Wires and more Wires: Functioning out of a breadboard for the longest time, we gave up on Kassia's great advice at 6am on the day of presentations. What followed was some very sleepy soldering but it worked! Didn't have to worry about wires once after that so that was great. The sleep deprivation did lead to some shabby solders though.
We built out a simple draw here, convert to x,y setup for out drawin process. It is visible in the videos above. We added plenty of debugging systems including a set/move to home to make out lives easier. This interacts by directly communicating with the board using the laptop ports, we appreciated the convenience of this.

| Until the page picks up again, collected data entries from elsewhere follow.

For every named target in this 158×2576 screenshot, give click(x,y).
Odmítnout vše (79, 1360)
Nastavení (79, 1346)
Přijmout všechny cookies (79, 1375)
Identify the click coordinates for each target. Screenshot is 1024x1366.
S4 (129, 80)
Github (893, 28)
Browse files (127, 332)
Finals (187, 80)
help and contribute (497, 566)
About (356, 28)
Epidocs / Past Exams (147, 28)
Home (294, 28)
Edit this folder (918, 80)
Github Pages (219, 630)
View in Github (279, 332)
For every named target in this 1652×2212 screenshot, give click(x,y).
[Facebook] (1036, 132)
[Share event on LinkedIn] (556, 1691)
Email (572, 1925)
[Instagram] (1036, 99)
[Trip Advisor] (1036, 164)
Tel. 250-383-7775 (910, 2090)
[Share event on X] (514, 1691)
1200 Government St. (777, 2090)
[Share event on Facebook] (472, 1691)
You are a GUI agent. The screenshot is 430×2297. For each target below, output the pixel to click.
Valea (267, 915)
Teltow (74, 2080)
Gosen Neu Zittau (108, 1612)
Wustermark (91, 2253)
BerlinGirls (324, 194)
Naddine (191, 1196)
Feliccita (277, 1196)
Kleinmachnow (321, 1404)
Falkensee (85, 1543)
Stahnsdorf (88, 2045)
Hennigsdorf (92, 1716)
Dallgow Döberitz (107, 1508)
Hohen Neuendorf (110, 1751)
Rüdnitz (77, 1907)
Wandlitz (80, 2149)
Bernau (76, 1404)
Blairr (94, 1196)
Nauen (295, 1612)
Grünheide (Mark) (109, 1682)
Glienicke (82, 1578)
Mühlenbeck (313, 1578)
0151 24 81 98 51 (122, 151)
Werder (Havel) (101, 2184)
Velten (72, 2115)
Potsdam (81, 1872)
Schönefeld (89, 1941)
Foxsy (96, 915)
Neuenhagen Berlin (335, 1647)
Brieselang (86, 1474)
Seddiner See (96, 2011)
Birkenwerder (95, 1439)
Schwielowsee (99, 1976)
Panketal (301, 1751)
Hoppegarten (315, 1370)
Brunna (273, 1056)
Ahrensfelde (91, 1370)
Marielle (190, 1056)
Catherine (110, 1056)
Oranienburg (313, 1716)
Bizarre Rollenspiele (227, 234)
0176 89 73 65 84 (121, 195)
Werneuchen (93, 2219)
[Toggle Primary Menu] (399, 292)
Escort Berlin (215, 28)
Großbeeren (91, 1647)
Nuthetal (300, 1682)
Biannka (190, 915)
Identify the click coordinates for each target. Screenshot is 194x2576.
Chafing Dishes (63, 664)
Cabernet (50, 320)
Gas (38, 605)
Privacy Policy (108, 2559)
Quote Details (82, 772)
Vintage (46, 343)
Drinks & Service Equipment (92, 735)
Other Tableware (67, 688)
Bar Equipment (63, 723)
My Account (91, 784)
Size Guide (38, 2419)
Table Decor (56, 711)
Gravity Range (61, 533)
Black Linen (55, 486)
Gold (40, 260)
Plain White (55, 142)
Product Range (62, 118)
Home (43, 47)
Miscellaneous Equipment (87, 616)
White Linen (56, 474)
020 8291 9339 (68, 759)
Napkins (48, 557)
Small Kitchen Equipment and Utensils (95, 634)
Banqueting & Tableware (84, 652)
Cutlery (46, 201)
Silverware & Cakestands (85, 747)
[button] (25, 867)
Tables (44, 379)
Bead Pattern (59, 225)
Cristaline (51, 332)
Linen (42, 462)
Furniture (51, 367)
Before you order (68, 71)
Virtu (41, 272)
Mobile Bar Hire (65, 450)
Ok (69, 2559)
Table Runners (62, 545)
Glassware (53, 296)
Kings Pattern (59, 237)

For the mapping from x,y coordinates to this space, We first realized the each stepper motor eseentially has its own circular (or more like a segment of a circle) area that it can move to. So essentially, we need to make these 2 radial movements into euclidian space. Since the distance between them is constrained this was pretty simple. Outside of dimension, the only real factor we had to tune was the mapping between steps and distance covered. Further, because of this physics, our system was auto balancing and homing. When disconnected, it would make into the same middle of center space which was great.
Limit Switches: We planned to add limit switches but did not because we wanted to focus on tuning the system. We weren't confident on what we wanted our starting point to be. This took enough time that we never really got here. Also because this was a lower priority given a nature of our system. We had a huge canvas size and we were only using a portion of it at once. With the move and set/move home features in our interface, it was pretty easy to get the system back in place. Plus auto-home on turning the system off was also a neat benefit.
The physics of the current system are quite complicated for multiple reasons. The upper rope can not glide tensionlessly which means that the marker module is usually not in the required equilibrium state necessary for smooth operations. Furthermore, minor imbalances in the system can release the tension on one of the threads connecting the motors with the marker module. But tension is necessary for the motor step based coordinate system. Finally, the forces applied on the marker module by the two outside weights are in a nontrivial relationshipp. with the marker's position on the canvas.
A better alternative would have been a classical V-plotter where the motors are both attached on top of the canvas and the marker module is only attached to these two motors and no additional weights. The reason why this is easier is that the equilibirum position is actuallly achieved reliably and none of the nontrivial additional forces come into play. Gravity guarantees that both threads connecting the marker module to the motors are always in full tension and that Pythagoras is the only thing we need to calculate the marker's position.
The reason why Bobby had developed the system in its current configuration is that he wanted to develop a super fast wall plotter with four motors, one in each corner. The current state was just supposed to be a step on the road to the four motor system which comes with additional challenges due to its inherent overconstrainment (three thread lengths arlready determine a position uniquely, thus the forth one has to be exactly of a specific length). Bobby became frustrated by this challenge and (naturally, given his exorbital competence superiority) so are we.